Practical Implications for Policymakers and Businesses
- Policymakers can use the Q1 2025 data to calibrate fiscal and regulatory incentives that reinforce sectoral strengths, particularly in health, real estate, finance, and tourism. Ensuring that growth translates into employment opportunities and inclusive prosperity will help sustain social and economic stability in the longer term.
- Businesses can coordinate investment and expansion plans around the sectors showing accelerated growth while maintaining risk controls and capital discipline. The momentum in health, real estate, finance, and services suggests promising opportunities across both domestic and international markets.
- The interlinkages between sectors highlight the importance of cross-sector collaboration. For example, growth in real estate supports construction, finance supports projects, and logistics underpin trade and tourism, creating a virtuous cycle that enhances overall competitiveness.
- Continued emphasis on digital transformation and ICT-related investments supports productivity improvements and innovation across multiple sectors, enabling Dubai’s economy to move up the value chain and sustain high-value activity.

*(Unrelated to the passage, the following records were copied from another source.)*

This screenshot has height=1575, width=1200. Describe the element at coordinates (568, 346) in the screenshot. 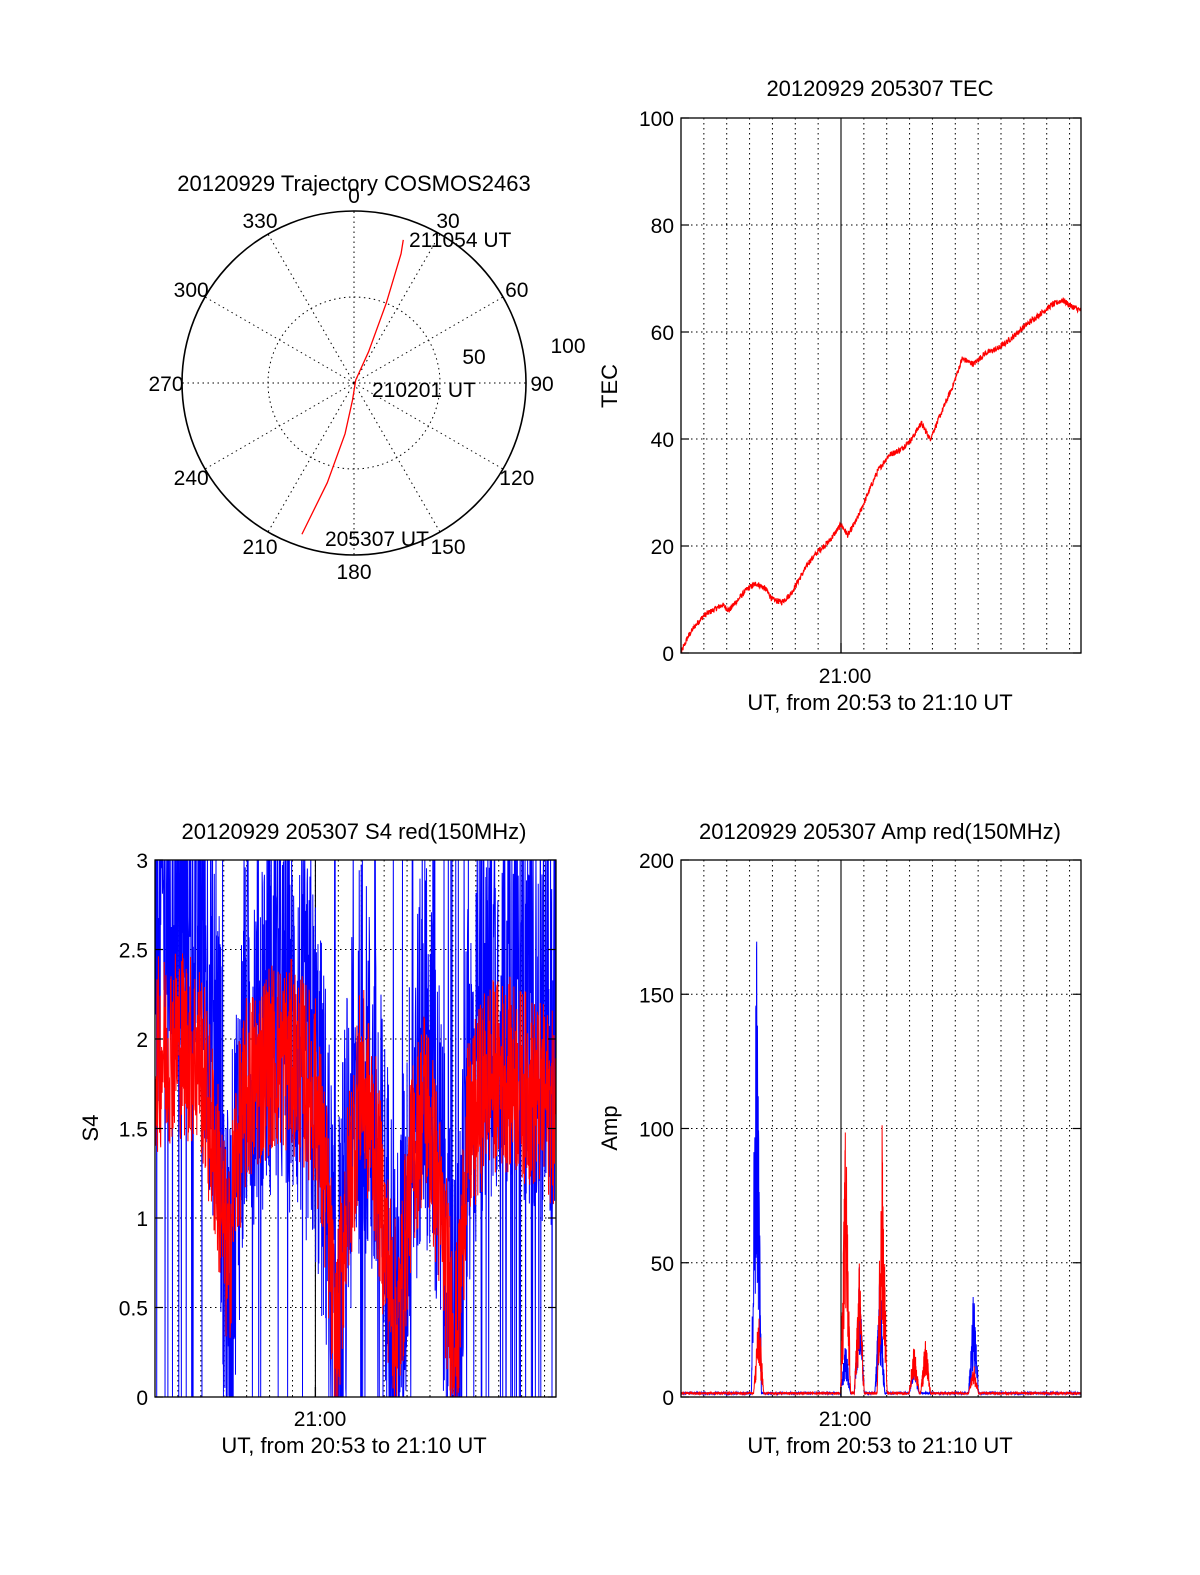

I see `polar-ring-label-100: 100` at that location.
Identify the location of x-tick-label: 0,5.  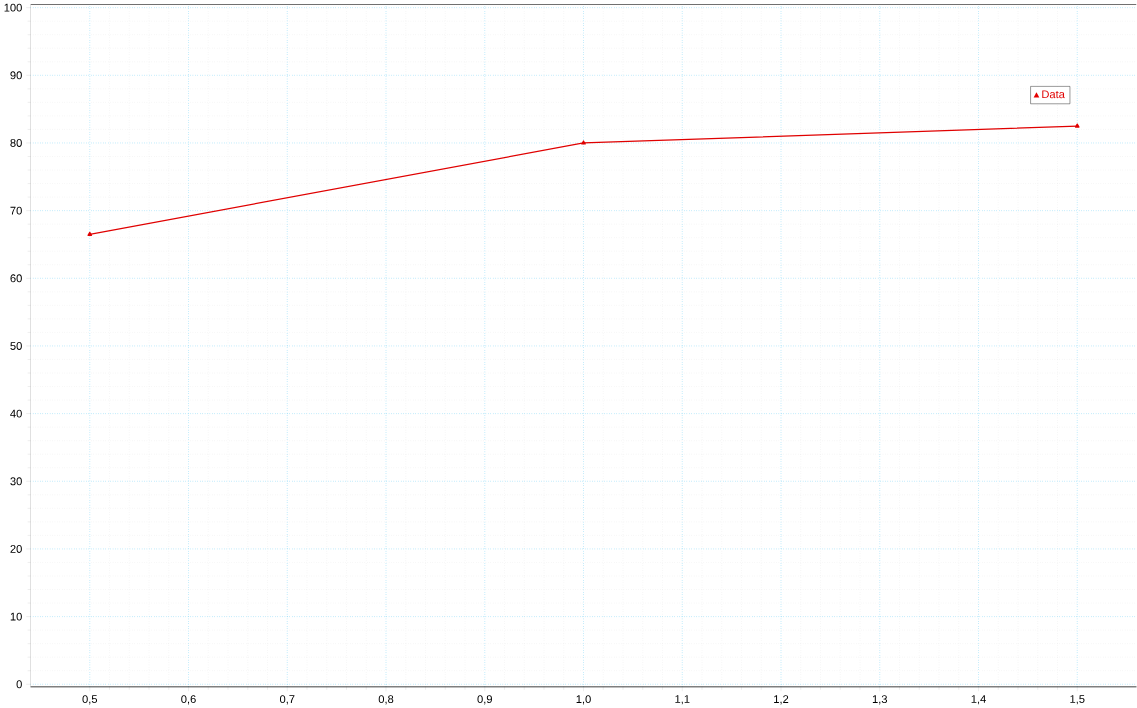
(90, 700).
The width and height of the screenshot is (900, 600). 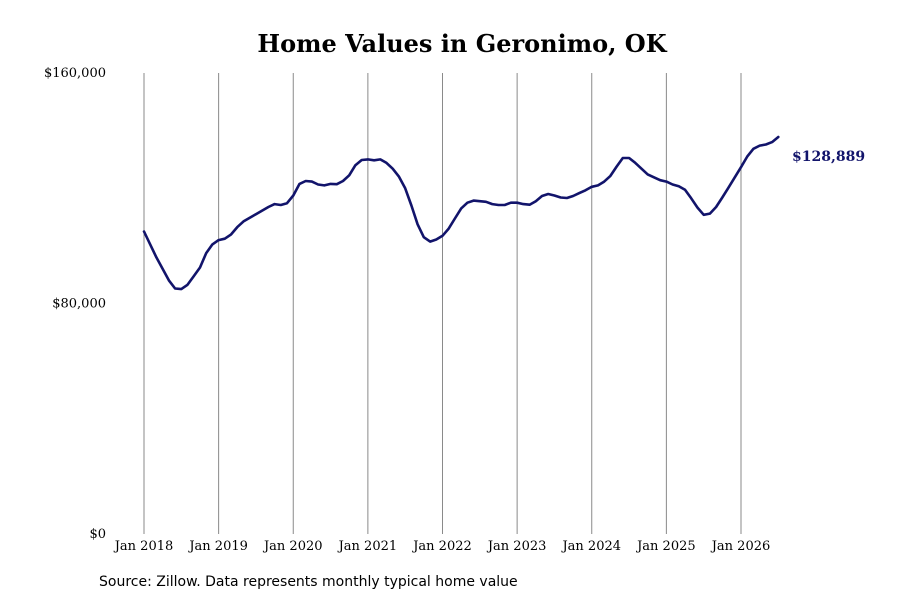 I want to click on x-tick-label: Jan 2023, so click(x=516, y=546).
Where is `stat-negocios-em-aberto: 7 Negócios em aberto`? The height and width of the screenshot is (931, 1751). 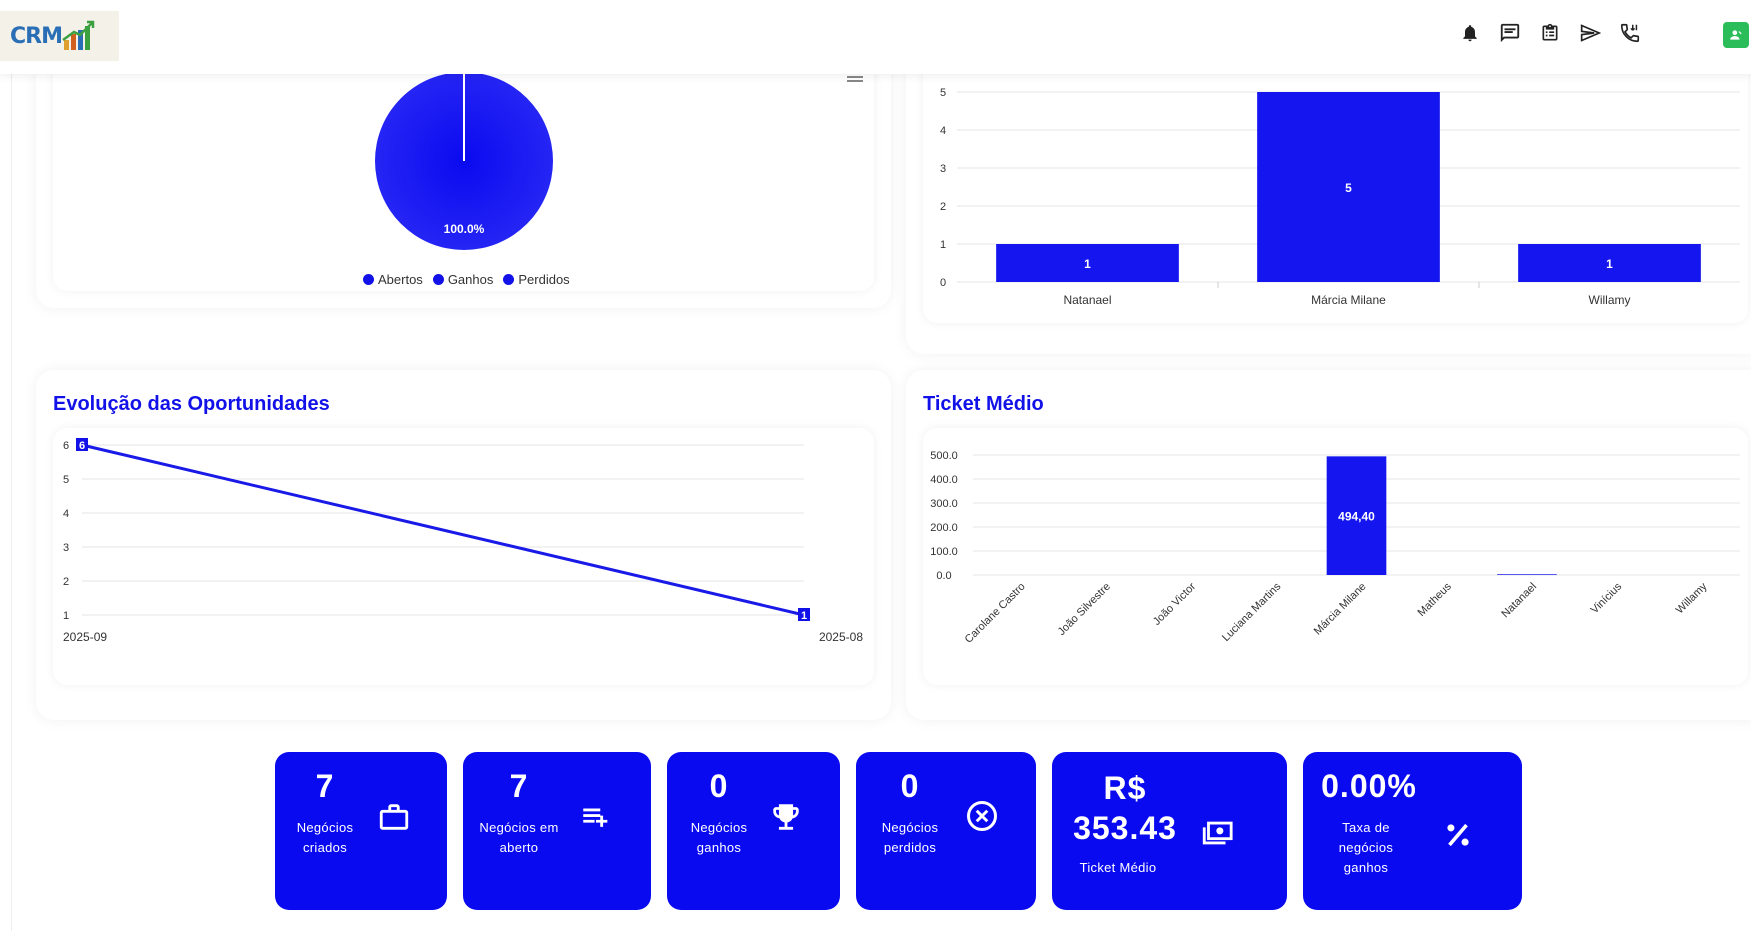 stat-negocios-em-aberto: 7 Negócios em aberto is located at coordinates (557, 831).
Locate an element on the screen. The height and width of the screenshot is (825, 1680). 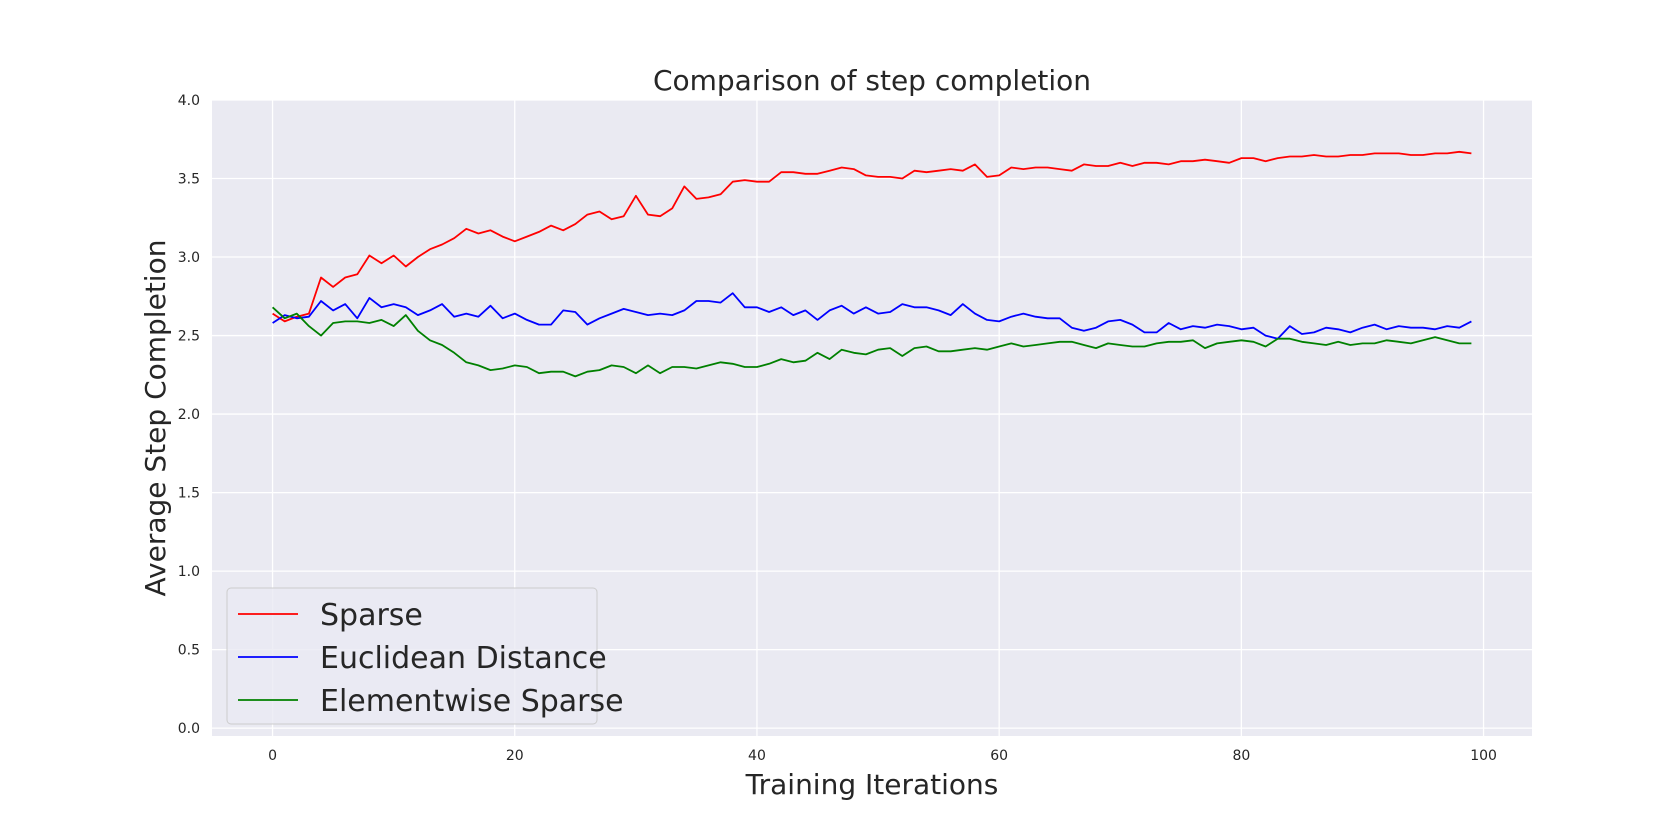
x-tick-label: 60 is located at coordinates (999, 756).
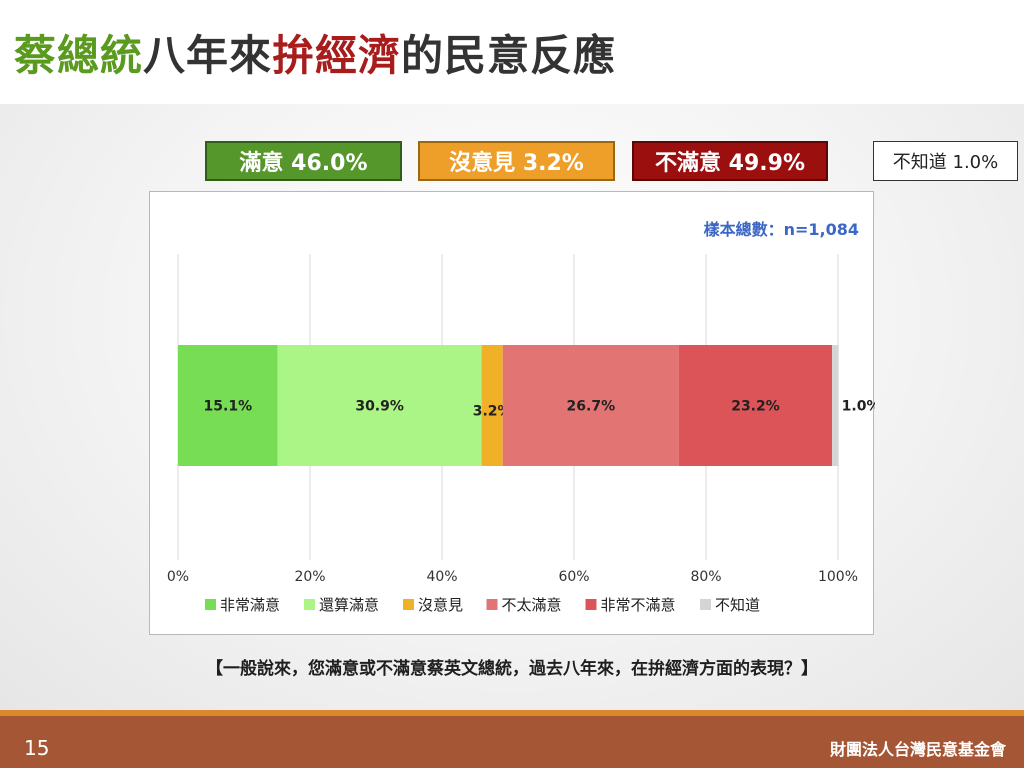 Image resolution: width=1024 pixels, height=768 pixels. I want to click on x-tick-label: 40%, so click(442, 577).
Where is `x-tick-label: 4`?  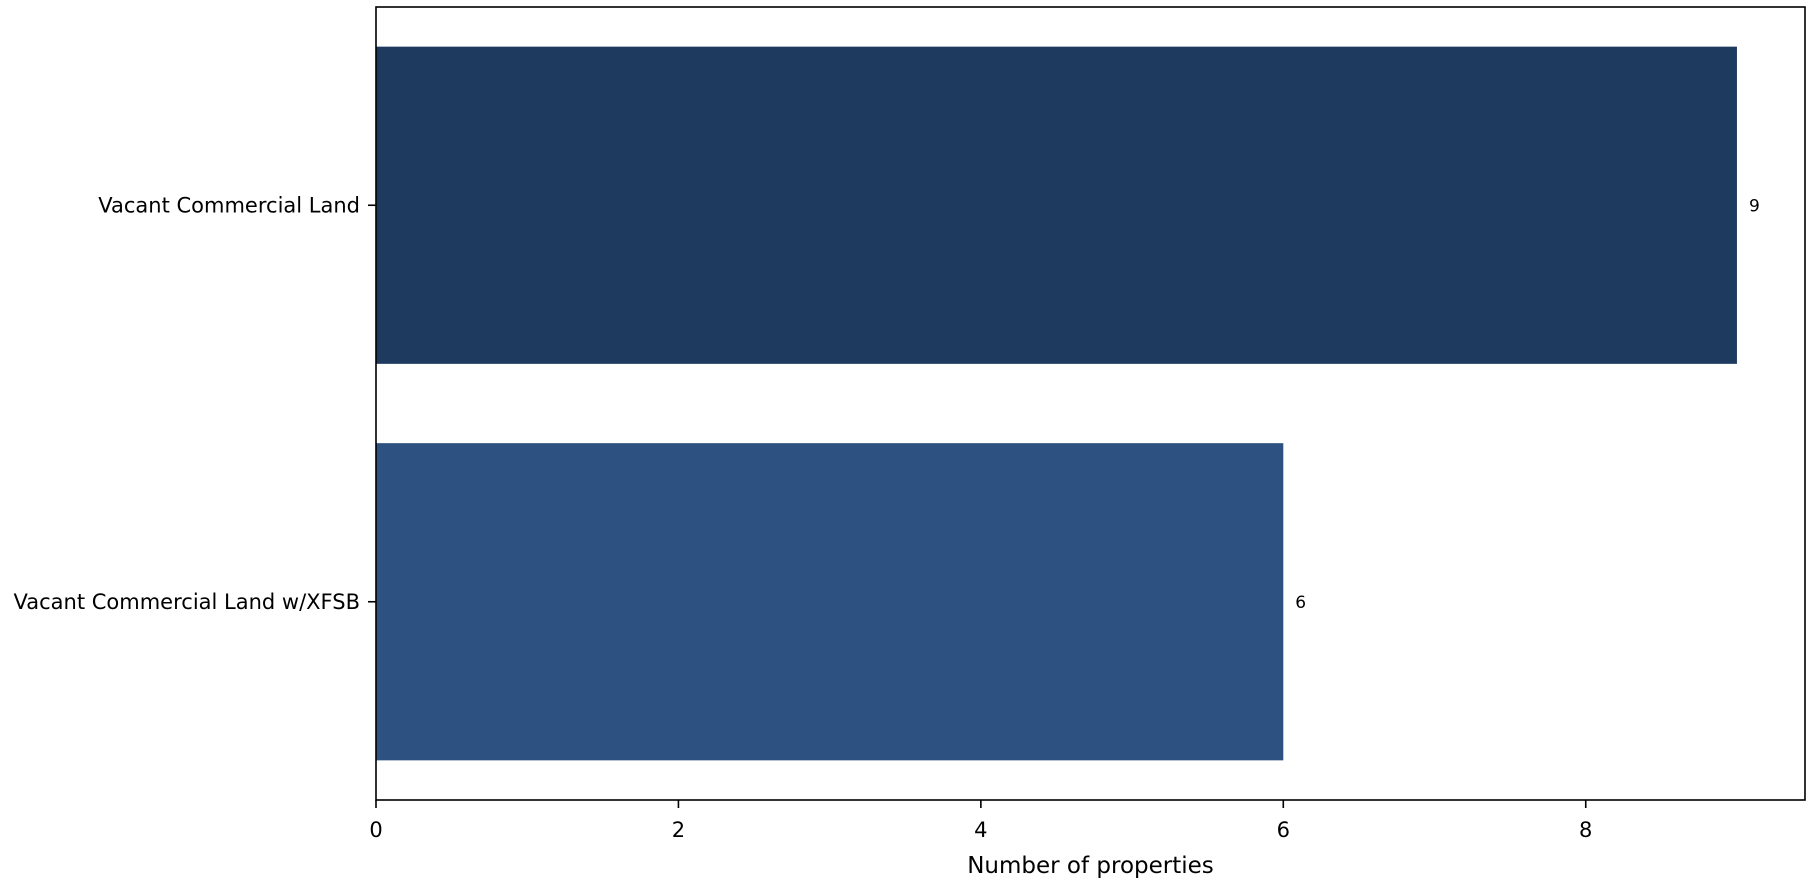
x-tick-label: 4 is located at coordinates (980, 830).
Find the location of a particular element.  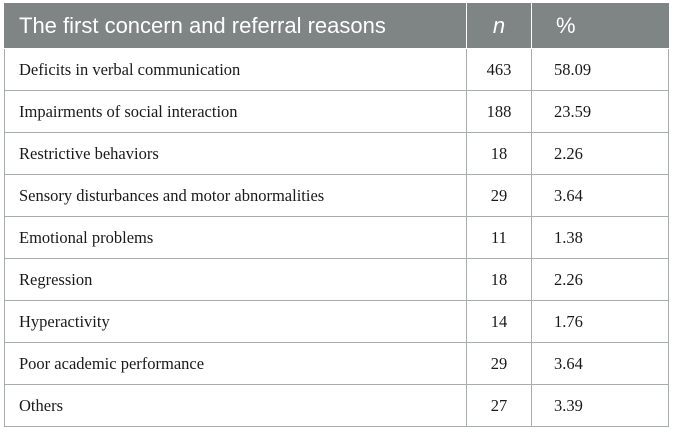

cell-percent: 23.59 is located at coordinates (600, 112).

- Sustaining a favorable investment climate requires maintaining transparent governance, efficient regulatory processes, and robust infrastructure. This combination encourages investment, supports business expansion, and ensures that Dubai remains a leading global hub for commerce, finance, and technology.
Conclusion
Dubai’s first-quarter 2025 performance demonstrates a resilient, diversified growth engine supported by solid gains across health and social work, real estate, finance, accommodation and food services, information and communications, wholesale and retail trade, manufacturing, and transport and storage. The overall 4% quarterly expansion to Dhs119.7 billion confirms that Dubai’s economy remains dynamic and adaptable, with momentum carried forward from a 2024 performance that posted a 5.8% expansion. The results underscore a governance framework built on data-driven decision-making, strategic public-private collaboration, and a clear road map toward achieving the Dubai Economic Agenda D33. As Dubai continues to attract investors and entrepreneurs, the combination of diversified strength, infrastructure investment, and policy clarity positions the emirate to sustain growth, create jobs, and deepen its role as a global hub for commerce, innovation, and tourism. The Q1 2025 data thus reinforce confidence that Dubai’s economy can navigate global headwinds while continuing to advance its development priorities and long-term vision.